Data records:
%%
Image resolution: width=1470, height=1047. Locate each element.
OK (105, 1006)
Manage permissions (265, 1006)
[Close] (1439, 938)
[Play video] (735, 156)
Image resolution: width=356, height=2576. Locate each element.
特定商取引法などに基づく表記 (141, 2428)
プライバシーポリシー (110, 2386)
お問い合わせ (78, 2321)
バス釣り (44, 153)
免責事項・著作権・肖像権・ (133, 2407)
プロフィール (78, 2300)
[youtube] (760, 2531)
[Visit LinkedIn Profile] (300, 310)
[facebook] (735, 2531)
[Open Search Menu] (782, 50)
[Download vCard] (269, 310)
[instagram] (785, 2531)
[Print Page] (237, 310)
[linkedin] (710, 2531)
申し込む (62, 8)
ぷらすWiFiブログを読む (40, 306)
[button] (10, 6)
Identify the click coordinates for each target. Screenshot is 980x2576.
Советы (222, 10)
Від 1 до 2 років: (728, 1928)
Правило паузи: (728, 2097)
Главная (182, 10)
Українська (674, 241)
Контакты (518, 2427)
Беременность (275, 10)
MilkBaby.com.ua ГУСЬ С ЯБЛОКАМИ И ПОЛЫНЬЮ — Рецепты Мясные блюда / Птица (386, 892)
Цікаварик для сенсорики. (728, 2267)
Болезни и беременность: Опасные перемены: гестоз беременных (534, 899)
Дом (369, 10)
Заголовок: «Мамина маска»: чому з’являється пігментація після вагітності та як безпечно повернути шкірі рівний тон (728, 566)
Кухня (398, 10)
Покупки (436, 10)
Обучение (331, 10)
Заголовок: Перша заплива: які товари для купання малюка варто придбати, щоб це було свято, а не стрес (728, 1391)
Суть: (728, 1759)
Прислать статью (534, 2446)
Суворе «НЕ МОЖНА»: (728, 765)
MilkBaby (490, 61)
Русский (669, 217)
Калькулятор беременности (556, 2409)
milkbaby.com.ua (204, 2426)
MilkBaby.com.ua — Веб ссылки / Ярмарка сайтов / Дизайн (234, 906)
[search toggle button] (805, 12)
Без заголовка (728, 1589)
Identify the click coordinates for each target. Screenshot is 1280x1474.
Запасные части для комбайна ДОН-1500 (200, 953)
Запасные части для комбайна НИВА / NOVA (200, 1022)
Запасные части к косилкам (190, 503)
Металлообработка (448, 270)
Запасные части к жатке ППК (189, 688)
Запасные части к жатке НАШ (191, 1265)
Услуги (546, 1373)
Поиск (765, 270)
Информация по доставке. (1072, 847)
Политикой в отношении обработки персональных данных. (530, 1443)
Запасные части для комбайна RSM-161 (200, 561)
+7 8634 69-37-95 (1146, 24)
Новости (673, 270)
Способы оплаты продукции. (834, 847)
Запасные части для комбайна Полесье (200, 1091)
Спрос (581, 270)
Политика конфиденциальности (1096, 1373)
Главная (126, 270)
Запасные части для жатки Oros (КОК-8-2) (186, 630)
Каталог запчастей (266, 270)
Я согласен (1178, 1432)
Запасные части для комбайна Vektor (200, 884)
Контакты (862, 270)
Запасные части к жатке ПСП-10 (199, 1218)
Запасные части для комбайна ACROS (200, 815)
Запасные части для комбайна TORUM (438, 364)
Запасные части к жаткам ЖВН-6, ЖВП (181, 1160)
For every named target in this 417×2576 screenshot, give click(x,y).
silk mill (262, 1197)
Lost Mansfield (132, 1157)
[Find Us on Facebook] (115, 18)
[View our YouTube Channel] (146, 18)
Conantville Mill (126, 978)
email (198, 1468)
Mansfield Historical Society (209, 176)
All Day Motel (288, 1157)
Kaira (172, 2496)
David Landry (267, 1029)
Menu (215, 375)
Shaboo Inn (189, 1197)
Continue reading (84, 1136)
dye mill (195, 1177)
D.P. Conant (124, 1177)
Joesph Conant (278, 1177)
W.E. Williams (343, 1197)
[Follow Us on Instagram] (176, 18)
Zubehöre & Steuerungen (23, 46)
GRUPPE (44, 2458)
%%
▶ [What the exercise asks]
Print again the lines of the entries above that fall between the line holding "Кухня (398, 10)" and the line holding "Запасные части для комбайна RSM-161", inclusive, exactly as they stand.

▶ [Output of the exercise]
Кухня (398, 10)
Покупки (436, 10)
Обучение (331, 10)
Заголовок: Перша заплива: які товари для купання малюка варто придбати, щоб це було свято, а не стрес (728, 1391)
Суть: (728, 1759)
Прислать статью (534, 2446)
Суворе «НЕ МОЖНА»: (728, 765)
MilkBaby (490, 61)
Русский (669, 217)
Калькулятор беременности (556, 2409)
milkbaby.com.ua (204, 2426)
MilkBaby.com.ua — Веб ссылки / Ярмарка сайтов / Дизайн (234, 906)
[search toggle button] (805, 12)
Без заголовка (728, 1589)
Identify the click coordinates for each target. Screenshot is 1280x1474.
Запасные части для комбайна ДОН-1500 (200, 953)
Запасные части для комбайна НИВА / NOVA (200, 1022)
Запасные части к косилкам (190, 503)
Металлообработка (448, 270)
Запасные части к жатке ППК (189, 688)
Запасные части к жатке НАШ (191, 1265)
Услуги (546, 1373)
Поиск (765, 270)
Информация по доставке. (1072, 847)
Политикой в отношении обработки персональных данных. (530, 1443)
Запасные части для комбайна RSM-161 (200, 561)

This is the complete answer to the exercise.